EXERCISE INSTRUCTIONS:
Copy out each of the following records word for word, keeping every line unchanged.

Interface element records
Begin

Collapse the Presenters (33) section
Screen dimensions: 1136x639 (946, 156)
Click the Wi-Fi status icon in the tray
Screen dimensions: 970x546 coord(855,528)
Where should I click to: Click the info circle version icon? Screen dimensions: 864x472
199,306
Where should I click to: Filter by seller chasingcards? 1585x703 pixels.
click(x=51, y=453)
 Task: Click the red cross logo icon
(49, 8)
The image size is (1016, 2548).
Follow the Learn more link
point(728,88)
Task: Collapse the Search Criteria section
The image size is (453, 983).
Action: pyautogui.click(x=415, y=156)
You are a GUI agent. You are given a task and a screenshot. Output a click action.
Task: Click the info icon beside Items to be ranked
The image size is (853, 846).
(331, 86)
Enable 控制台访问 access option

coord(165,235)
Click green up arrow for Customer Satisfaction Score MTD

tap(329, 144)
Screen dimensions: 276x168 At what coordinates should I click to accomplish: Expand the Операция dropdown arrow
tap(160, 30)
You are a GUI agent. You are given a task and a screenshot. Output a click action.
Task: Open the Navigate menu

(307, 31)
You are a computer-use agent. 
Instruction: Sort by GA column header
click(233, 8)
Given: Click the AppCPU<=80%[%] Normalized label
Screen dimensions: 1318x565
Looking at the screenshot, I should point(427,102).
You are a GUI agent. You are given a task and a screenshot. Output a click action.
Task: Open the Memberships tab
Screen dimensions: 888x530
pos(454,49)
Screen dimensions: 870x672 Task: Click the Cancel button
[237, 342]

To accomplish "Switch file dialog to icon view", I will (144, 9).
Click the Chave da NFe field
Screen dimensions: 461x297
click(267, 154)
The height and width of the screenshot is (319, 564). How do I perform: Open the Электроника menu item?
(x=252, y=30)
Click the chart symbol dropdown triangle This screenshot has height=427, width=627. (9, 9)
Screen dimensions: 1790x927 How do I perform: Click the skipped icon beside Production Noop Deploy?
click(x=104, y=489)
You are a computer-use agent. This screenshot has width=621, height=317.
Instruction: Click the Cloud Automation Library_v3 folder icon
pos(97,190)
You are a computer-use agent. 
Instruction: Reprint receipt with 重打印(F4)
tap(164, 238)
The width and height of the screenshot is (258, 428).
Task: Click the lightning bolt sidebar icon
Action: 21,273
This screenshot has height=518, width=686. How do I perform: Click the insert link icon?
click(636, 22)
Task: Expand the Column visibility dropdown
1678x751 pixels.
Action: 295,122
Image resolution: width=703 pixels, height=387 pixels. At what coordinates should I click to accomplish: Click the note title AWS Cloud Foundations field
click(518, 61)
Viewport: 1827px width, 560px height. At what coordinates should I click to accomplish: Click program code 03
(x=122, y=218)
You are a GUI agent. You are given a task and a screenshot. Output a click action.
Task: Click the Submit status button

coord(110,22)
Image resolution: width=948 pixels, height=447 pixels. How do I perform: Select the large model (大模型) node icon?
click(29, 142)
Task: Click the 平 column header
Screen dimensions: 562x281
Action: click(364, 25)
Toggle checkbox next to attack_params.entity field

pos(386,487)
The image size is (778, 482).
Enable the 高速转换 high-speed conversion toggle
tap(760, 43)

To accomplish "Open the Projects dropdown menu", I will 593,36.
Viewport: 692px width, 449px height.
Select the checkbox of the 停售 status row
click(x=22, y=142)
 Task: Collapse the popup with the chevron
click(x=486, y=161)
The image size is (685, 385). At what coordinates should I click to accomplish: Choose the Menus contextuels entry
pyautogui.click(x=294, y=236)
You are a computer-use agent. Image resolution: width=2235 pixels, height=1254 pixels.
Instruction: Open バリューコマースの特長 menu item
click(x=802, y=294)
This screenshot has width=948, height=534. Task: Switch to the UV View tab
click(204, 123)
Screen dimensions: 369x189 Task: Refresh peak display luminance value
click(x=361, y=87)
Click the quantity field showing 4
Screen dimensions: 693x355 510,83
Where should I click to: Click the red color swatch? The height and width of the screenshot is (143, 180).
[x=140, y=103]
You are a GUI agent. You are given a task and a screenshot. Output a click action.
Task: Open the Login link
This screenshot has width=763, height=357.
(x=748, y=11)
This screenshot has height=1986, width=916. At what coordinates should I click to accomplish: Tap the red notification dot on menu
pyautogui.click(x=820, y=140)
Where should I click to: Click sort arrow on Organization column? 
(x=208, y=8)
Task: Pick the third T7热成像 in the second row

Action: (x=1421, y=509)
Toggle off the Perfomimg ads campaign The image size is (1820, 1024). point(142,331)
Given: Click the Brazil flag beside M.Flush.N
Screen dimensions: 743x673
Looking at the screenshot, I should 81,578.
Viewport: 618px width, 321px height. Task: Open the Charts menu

End

SOLUTION TO THIS EXERCISE:
Collapse the Presenters (33) section
Screen dimensions: 1136x639 (946, 156)
Click the Wi-Fi status icon in the tray
Screen dimensions: 970x546 coord(855,528)
Where should I click to: Click the info circle version icon? Screen dimensions: 864x472
199,306
Where should I click to: Filter by seller chasingcards? 1585x703 pixels.
click(x=51, y=453)
 Task: Click the red cross logo icon
(49, 8)
The image size is (1016, 2548).
Follow the Learn more link
point(728,88)
Task: Collapse the Search Criteria section
The image size is (453, 983).
Action: pyautogui.click(x=415, y=156)
You are a GUI agent. You are given a task and a screenshot. Output a click action.
Task: Click the info icon beside Items to be ranked
The image size is (853, 846).
(331, 86)
Enable 控制台访问 access option

coord(165,235)
Click green up arrow for Customer Satisfaction Score MTD

tap(329, 144)
Screen dimensions: 276x168 At what coordinates should I click to accomplish: Expand the Операция dropdown arrow
tap(160, 30)
You are a GUI agent. You are given a task and a screenshot. Output a click action.
Task: Open the Navigate menu

(307, 31)
You are a computer-use agent. 
Instruction: Sort by GA column header
click(233, 8)
Given: Click the AppCPU<=80%[%] Normalized label
Screen dimensions: 1318x565
Looking at the screenshot, I should point(427,102).
You are a GUI agent. You are given a task and a screenshot. Output a click action.
Task: Open the Memberships tab
Screen dimensions: 888x530
pos(454,49)
Screen dimensions: 870x672 Task: Click the Cancel button
[237, 342]

To accomplish "Switch file dialog to icon view", I will (144, 9).
Click the Chave da NFe field
Screen dimensions: 461x297
click(267, 154)
The height and width of the screenshot is (319, 564). How do I perform: Open the Электроника menu item?
(x=252, y=30)
Click the chart symbol dropdown triangle This screenshot has height=427, width=627. (9, 9)
Screen dimensions: 1790x927 How do I perform: Click the skipped icon beside Production Noop Deploy?
click(x=104, y=489)
You are a computer-use agent. This screenshot has width=621, height=317.
Instruction: Click the Cloud Automation Library_v3 folder icon
pos(97,190)
You are a computer-use agent. 
Instruction: Reprint receipt with 重打印(F4)
tap(164, 238)
The width and height of the screenshot is (258, 428).
Task: Click the lightning bolt sidebar icon
Action: 21,273
This screenshot has height=518, width=686. How do I perform: Click the insert link icon?
click(636, 22)
Task: Expand the Column visibility dropdown
1678x751 pixels.
Action: 295,122
Image resolution: width=703 pixels, height=387 pixels. At what coordinates should I click to accomplish: Click the note title AWS Cloud Foundations field
click(518, 61)
Viewport: 1827px width, 560px height. At what coordinates should I click to accomplish: Click program code 03
(x=122, y=218)
You are a GUI agent. You are given a task and a screenshot. Output a click action.
Task: Click the Submit status button

coord(110,22)
Image resolution: width=948 pixels, height=447 pixels. How do I perform: Select the large model (大模型) node icon?
click(29, 142)
Task: Click the 平 column header
Screen dimensions: 562x281
Action: click(364, 25)
Toggle checkbox next to attack_params.entity field

pos(386,487)
The image size is (778, 482).
Enable the 高速转换 high-speed conversion toggle
tap(760, 43)

To accomplish "Open the Projects dropdown menu", I will 593,36.
Viewport: 692px width, 449px height.
Select the checkbox of the 停售 status row
click(x=22, y=142)
 Task: Collapse the popup with the chevron
click(x=486, y=161)
The image size is (685, 385). At what coordinates should I click to accomplish: Choose the Menus contextuels entry
pyautogui.click(x=294, y=236)
You are a computer-use agent. Image resolution: width=2235 pixels, height=1254 pixels.
Instruction: Open バリューコマースの特長 menu item
click(x=802, y=294)
This screenshot has width=948, height=534. Task: Switch to the UV View tab
click(204, 123)
Screen dimensions: 369x189 Task: Refresh peak display luminance value
click(x=361, y=87)
Click the quantity field showing 4
Screen dimensions: 693x355 510,83
Where should I click to: Click the red color swatch? The height and width of the screenshot is (143, 180).
[x=140, y=103]
You are a GUI agent. You are given a task and a screenshot. Output a click action.
Task: Open the Login link
This screenshot has width=763, height=357.
(x=748, y=11)
This screenshot has height=1986, width=916. At what coordinates should I click to accomplish: Tap the red notification dot on menu
pyautogui.click(x=820, y=140)
Where should I click to: Click sort arrow on Organization column? 
(x=208, y=8)
Task: Pick the third T7热成像 in the second row

Action: (x=1421, y=509)
Toggle off the Perfomimg ads campaign The image size is (1820, 1024). point(142,331)
Given: Click the Brazil flag beside M.Flush.N
Screen dimensions: 743x673
Looking at the screenshot, I should 81,578.
Viewport: 618px width, 321px height. Task: Open the Charts menu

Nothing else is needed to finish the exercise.